**WHAT IS NEEDED**
Beginning with the first line, retype exactly the records below up to and including the line with "Task: Open the All Radios dropdown"; pictures do not belong in the copy.

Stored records

________

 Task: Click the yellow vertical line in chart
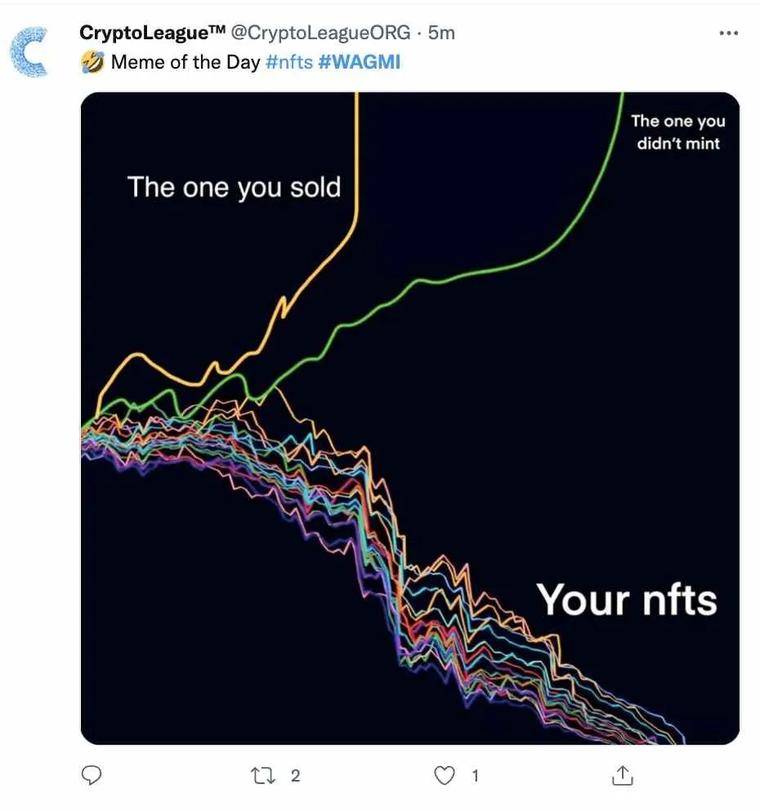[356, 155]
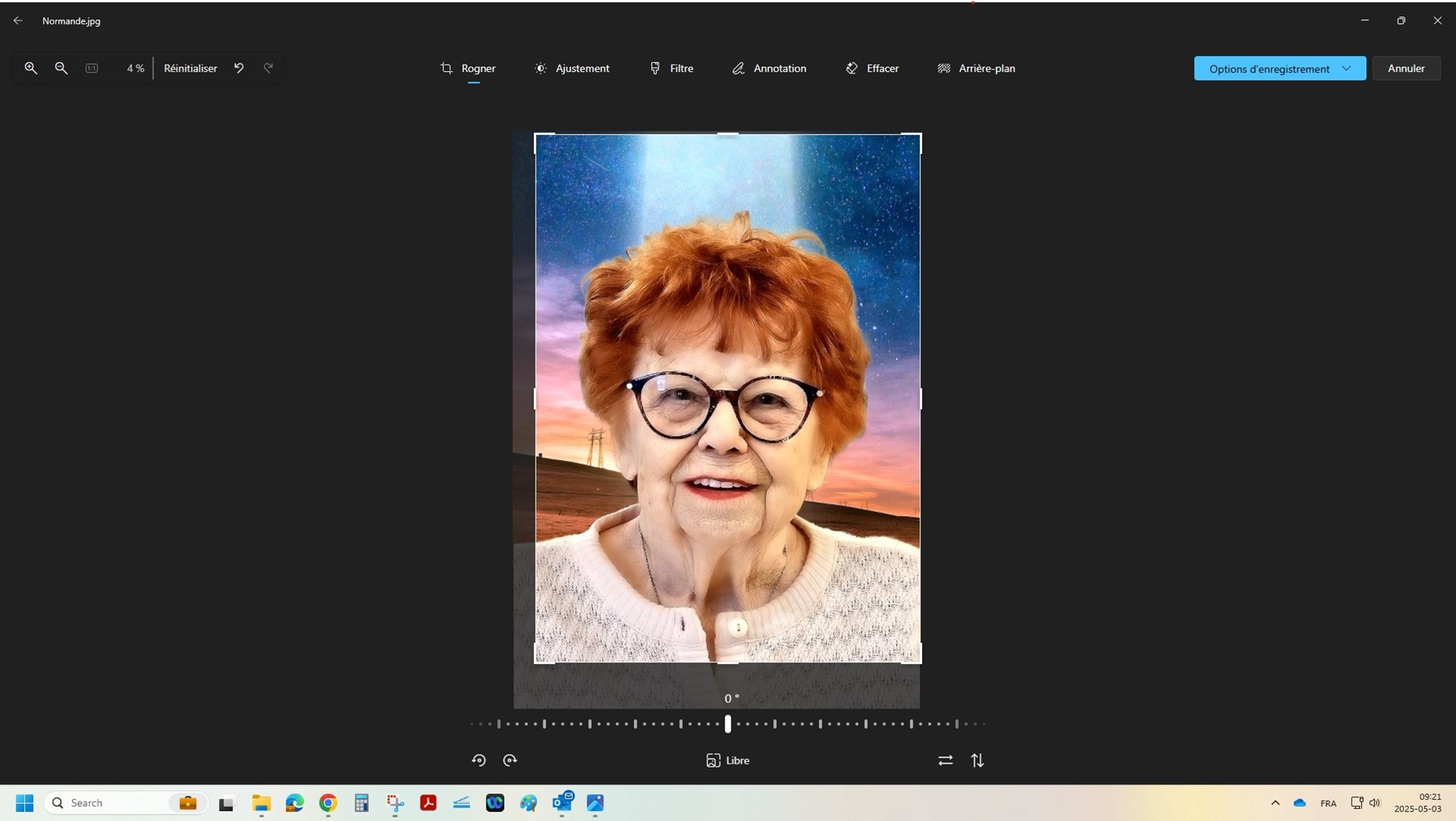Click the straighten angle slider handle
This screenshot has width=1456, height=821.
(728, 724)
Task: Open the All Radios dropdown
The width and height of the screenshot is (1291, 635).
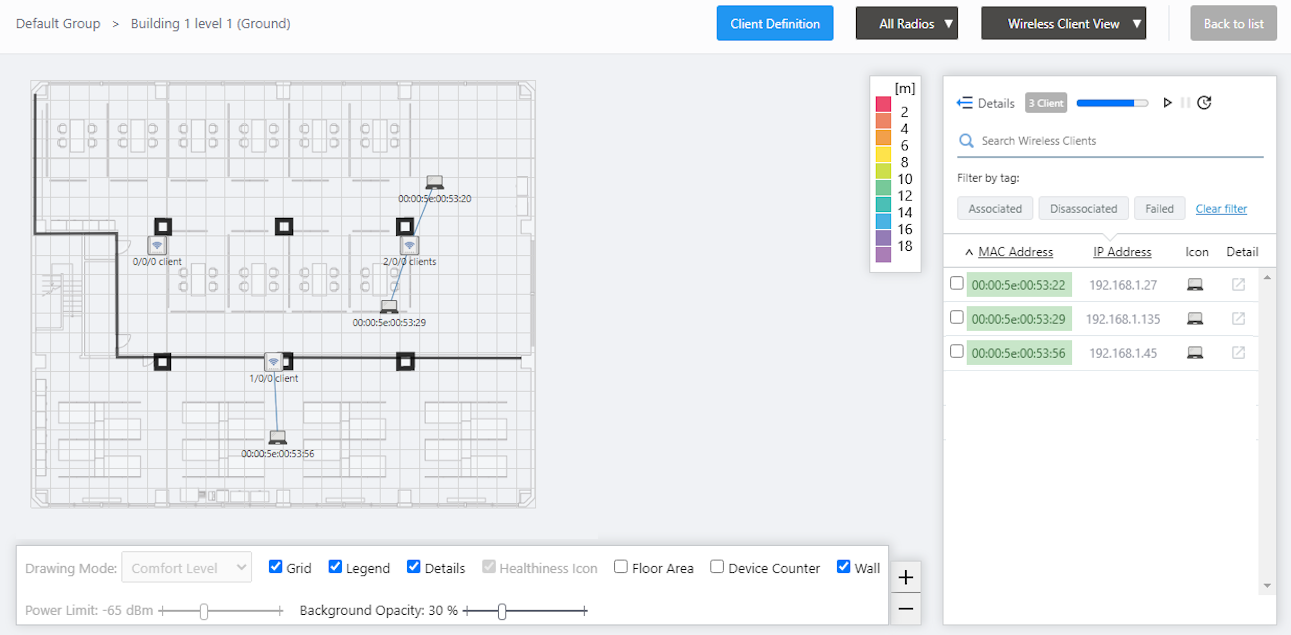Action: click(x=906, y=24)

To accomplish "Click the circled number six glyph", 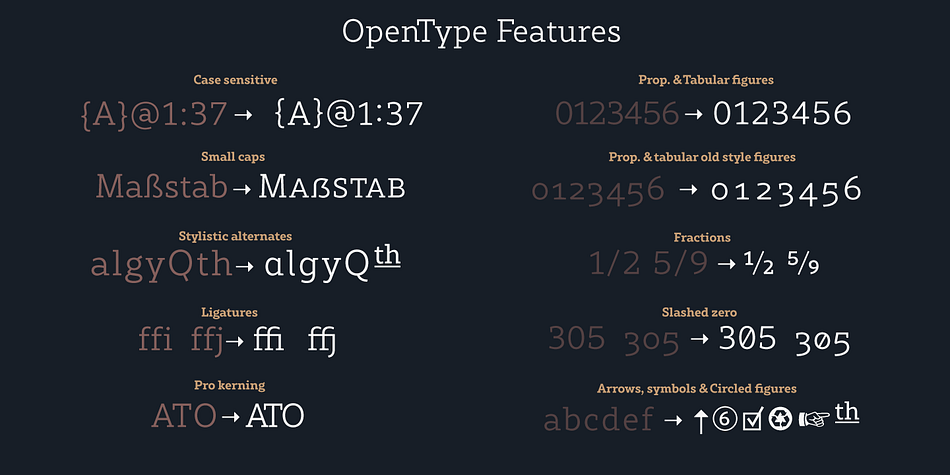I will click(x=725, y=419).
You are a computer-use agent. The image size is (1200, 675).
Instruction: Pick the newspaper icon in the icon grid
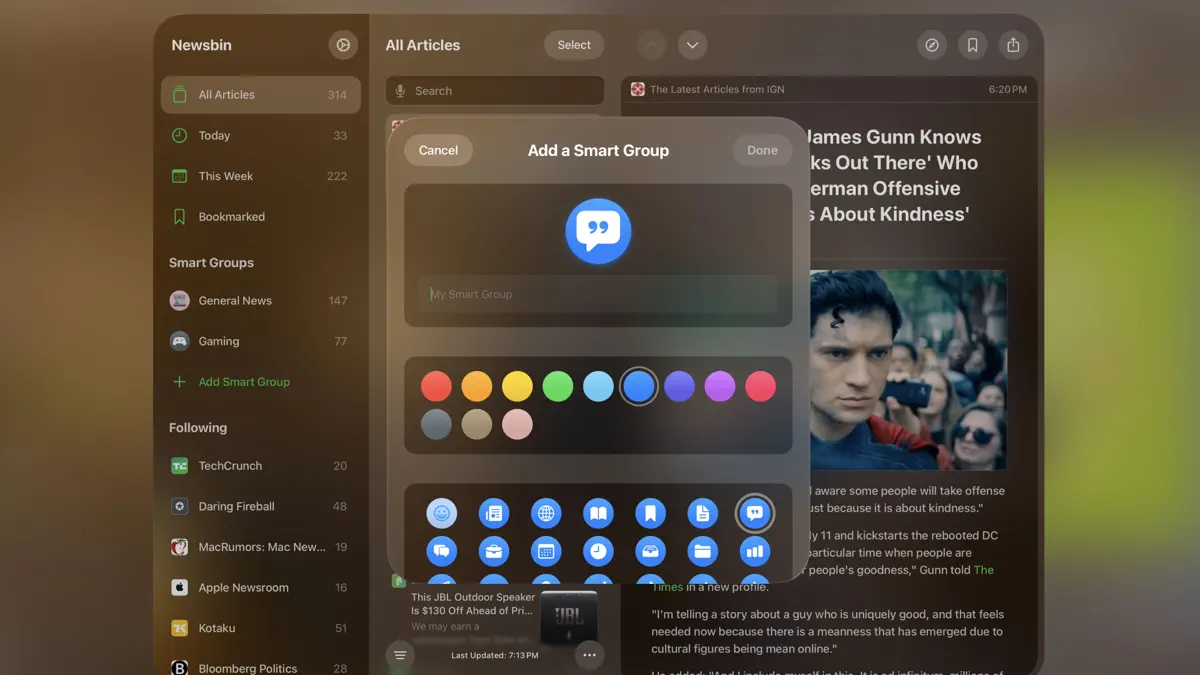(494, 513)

________

**PROBLEM SOLUTION**
 Task: Click the yellow vertical line in chart
[356, 155]
Click the straighten angle slider handle
This screenshot has width=1456, height=821.
(728, 724)
Task: Open the All Radios dropdown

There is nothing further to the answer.